Пока я это делал, к нам подошло подразделение предположительно сдавшихся аргентинских морских пехотинцев в их характерной камуфлированной черно-белой форме. Их было человек пятьдесят. Они шли живо, словно марширую на параде: левой – правой, левой – правой, левой – правой, производя впечатление сотни суровых, хорошо дисциплинированных наемников!
«Господи! – подумал я. – Не будет ли иронией судьбы, если эти парни растопчут нас здесь насмерть после всего того, что мы сделали?» Я шёл, насколько помню, в двух дюймах за Джереми, а побеждённые морские пехотинцы продолжали двигаться рядом менее чем в десяти футах от нас. Когда они прошли, я слегка подтолкнул Джереми локтем и сказал ему, что не чувствовал себя слишком счастливым от этого вынужденного контакта с побежденным противником. Что, если бы кто-нибудь из них решил бы нас уничтожить?
Генерал, однако, оставался невозмутимым. «Сэнди, старик, – сказал он, – даже не думай об этом. Когда армия сдается, она полностью деморализована, до последнего человека. У них не осталось никакого желания воевать».
Конечно же, он был прав, а я – нет. В конце концов он лучше знал солдат. Но я уточнил:
– Эта последняя группа не выглядела полностью деморализованной.
– Нет, – сказал генерал, – возможно, нет. Но они были деморализованы. Они всегда деморализованы.
Именно в этот момент я осознал, насколько бескомпромиссным офицером-профессионалом был этот человек, который храбро, с высоким мастерством вел свои войска к победе несмотря ни на что. Он не требовал от подчиненных больше того, что мог дать сам. Не знаю, насколько он напугал аргентинцев, но он сделал намного больше, чем просто произвел на меня впечатление.
Так или иначе я уходил оттуда более мудрым человеком. Пообедав на борту «Фэарлесса», я сел в «Си Кинг 4» для облета мест, известных мне до сих пор только названиями на картах. Сначала мы пролетели над темными водами бухты Тил, узкий вход в которую выглядел с воздуха немного шире, чем воспринимался по карте. Затем полетели на запад мимо глыбы мыса Фаннинг, где я старался увидеть воронки от разрывов снарядов «Энтрима», оставленные в ночь высадки. В восьмистах футах под нами были воды, в которых чуть не погиб «Аргонот» капитана 1 ранга Кита Леймэна.
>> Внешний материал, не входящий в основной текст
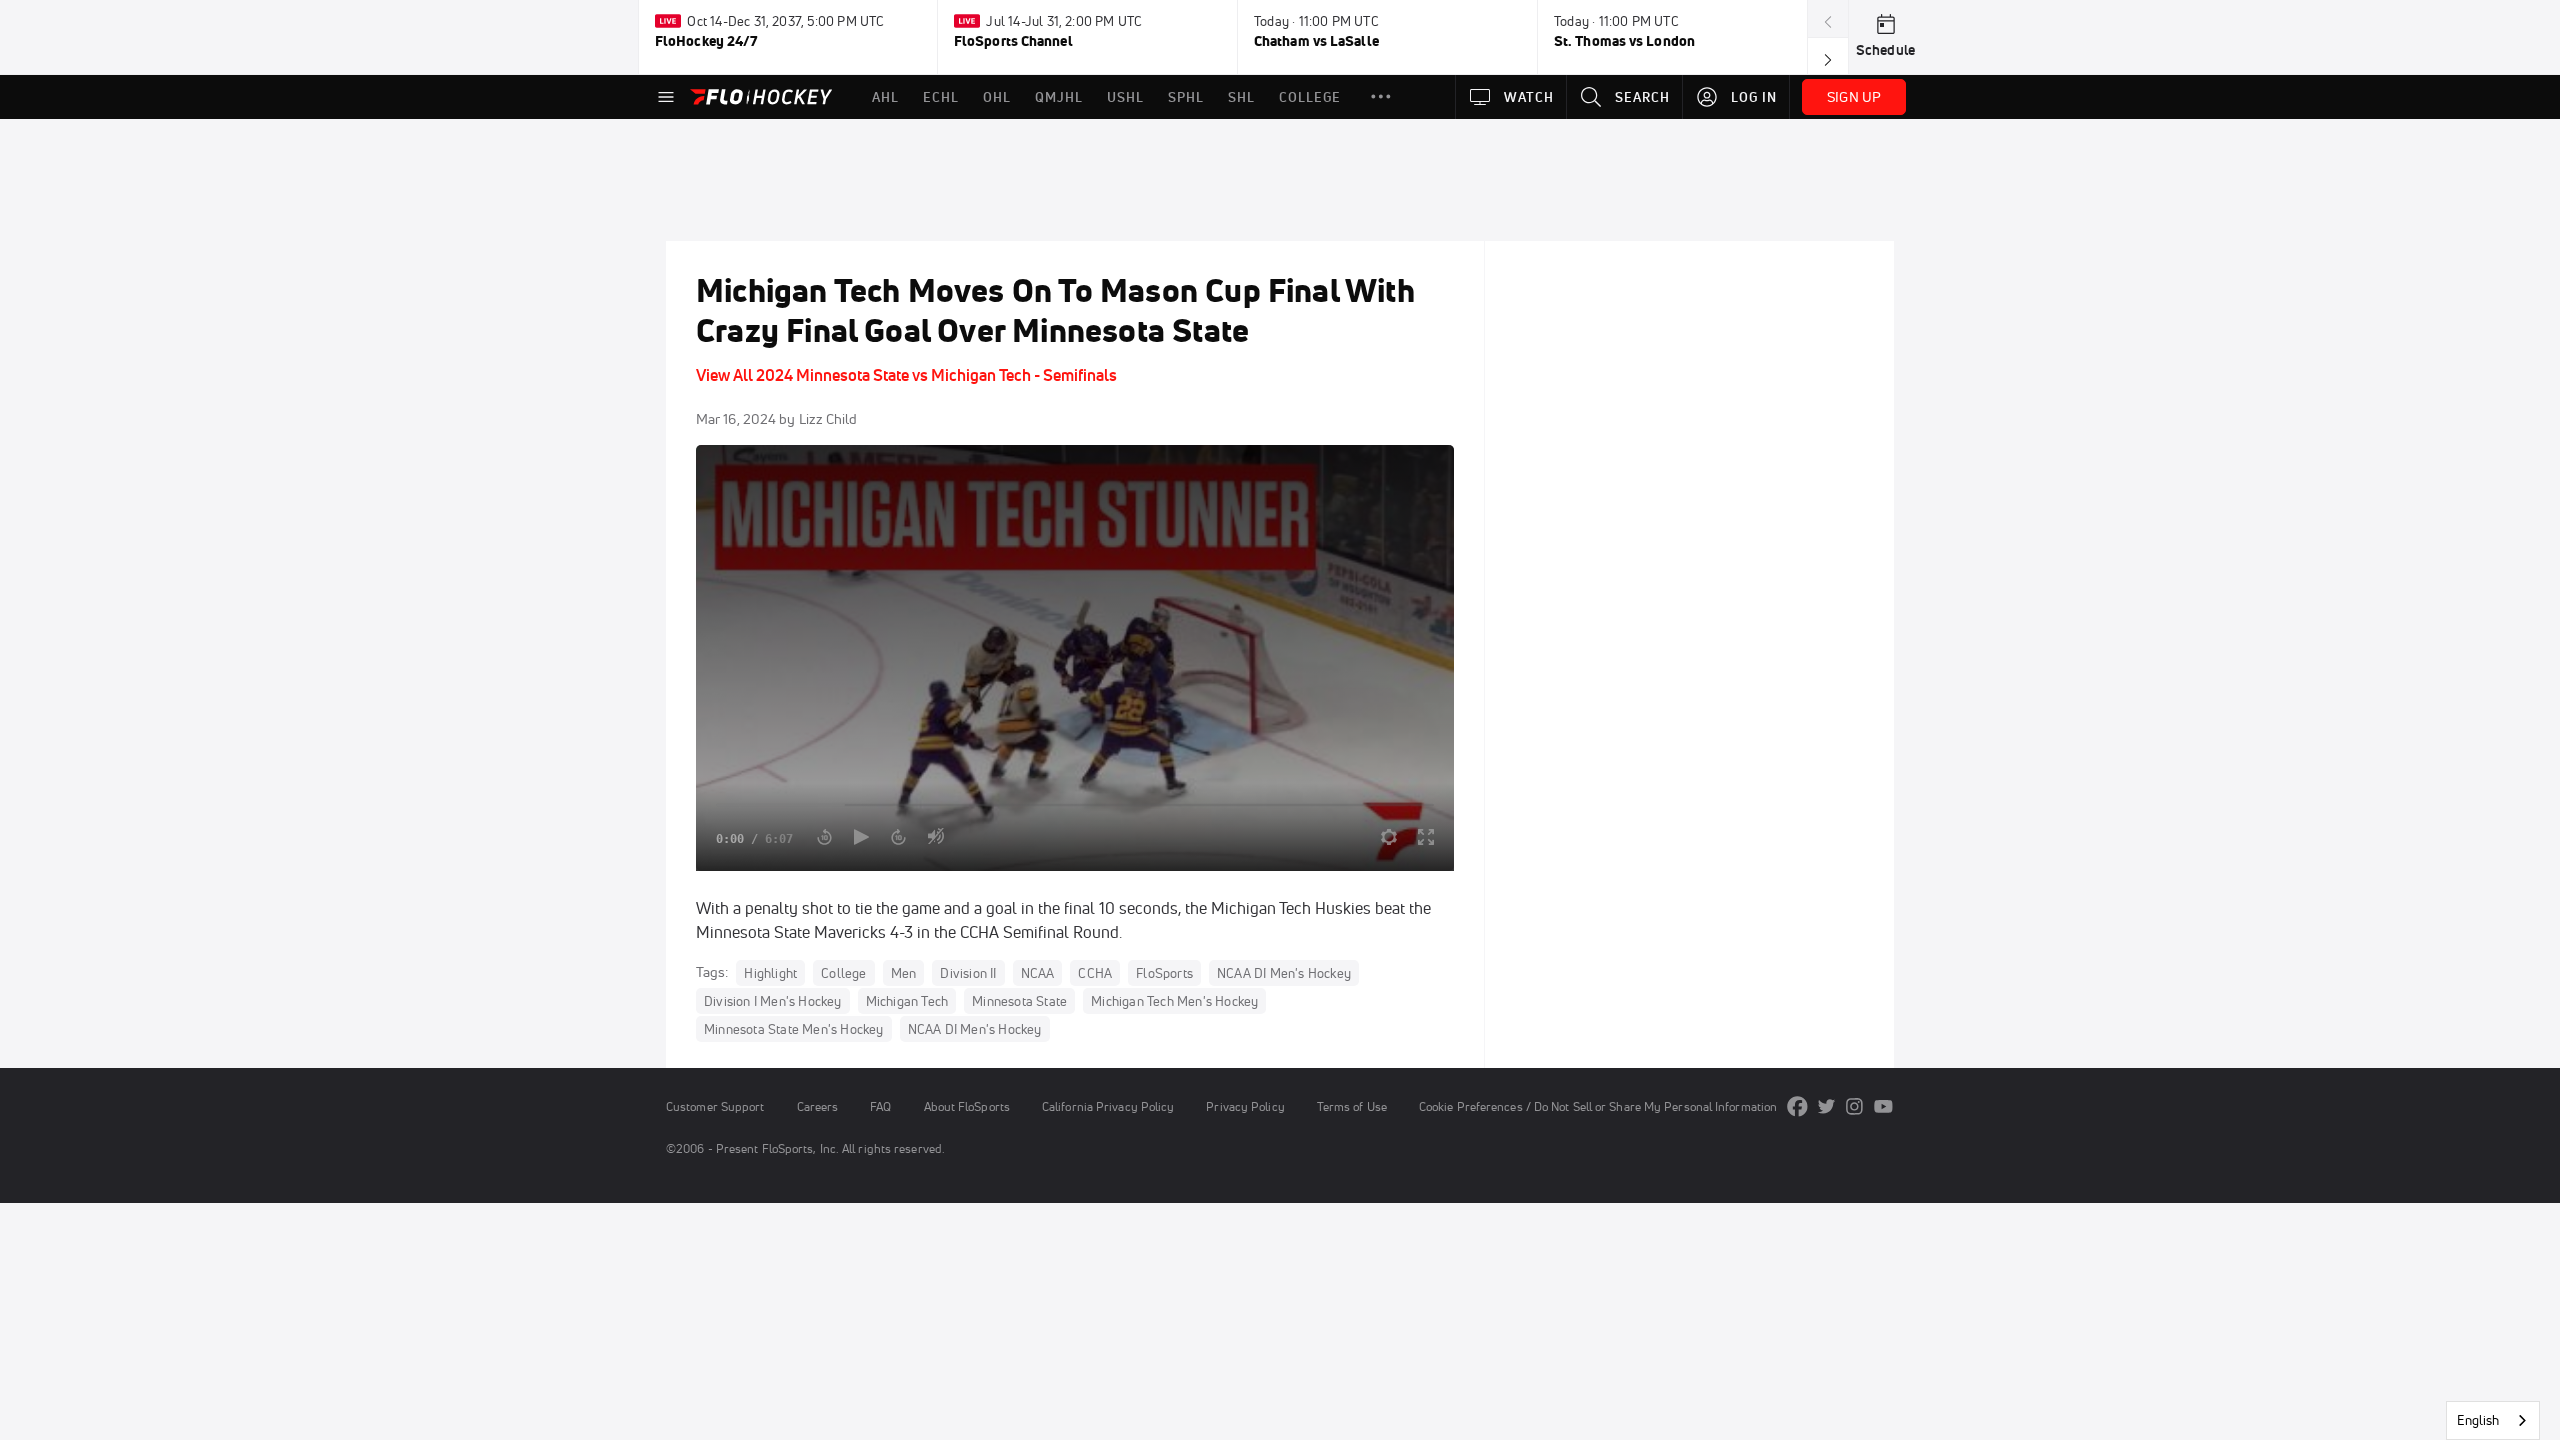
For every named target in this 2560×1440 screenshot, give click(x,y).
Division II (968, 973)
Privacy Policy (1245, 1106)
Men (904, 973)
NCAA (1038, 973)
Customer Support (715, 1106)
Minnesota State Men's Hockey (794, 1029)
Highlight (770, 973)
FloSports (1164, 973)
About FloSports (967, 1106)
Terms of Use (1352, 1106)
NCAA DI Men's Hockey (1284, 973)
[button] (1381, 97)
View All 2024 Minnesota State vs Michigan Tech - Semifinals (906, 375)
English (2478, 1420)
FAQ (880, 1106)
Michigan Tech (907, 1001)
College (843, 973)
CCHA (1095, 973)
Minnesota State (1019, 1001)
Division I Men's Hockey (773, 1001)
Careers (818, 1106)
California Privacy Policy (1108, 1106)
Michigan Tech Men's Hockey (1174, 1001)
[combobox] (2493, 1420)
Мы летели вдоль бухты Карлос, которую я так часто мысленно представлял, но теперь впервые увидел наяву. Продолжая трястись в нашем вертолете над Фолклендским проливом, я смотрел на юг на сланцево-черные воды, где так храбро сражались люди капитана 2 ранга Веста и под которыми покоится сейчас «Ардент». Его могила совсем недалеко от подводной могилы «Антилоупа». В этих водах находился Джон Коуард со своим сплоченным экипажем в тот ужасный день, когда бомбили «Энтрим». Здесь несколько позже нанесли удар по «Плимуту», бомбили с бреющего полета «Бриллиант». С высоты полета бухта выглядела достаточно мирно.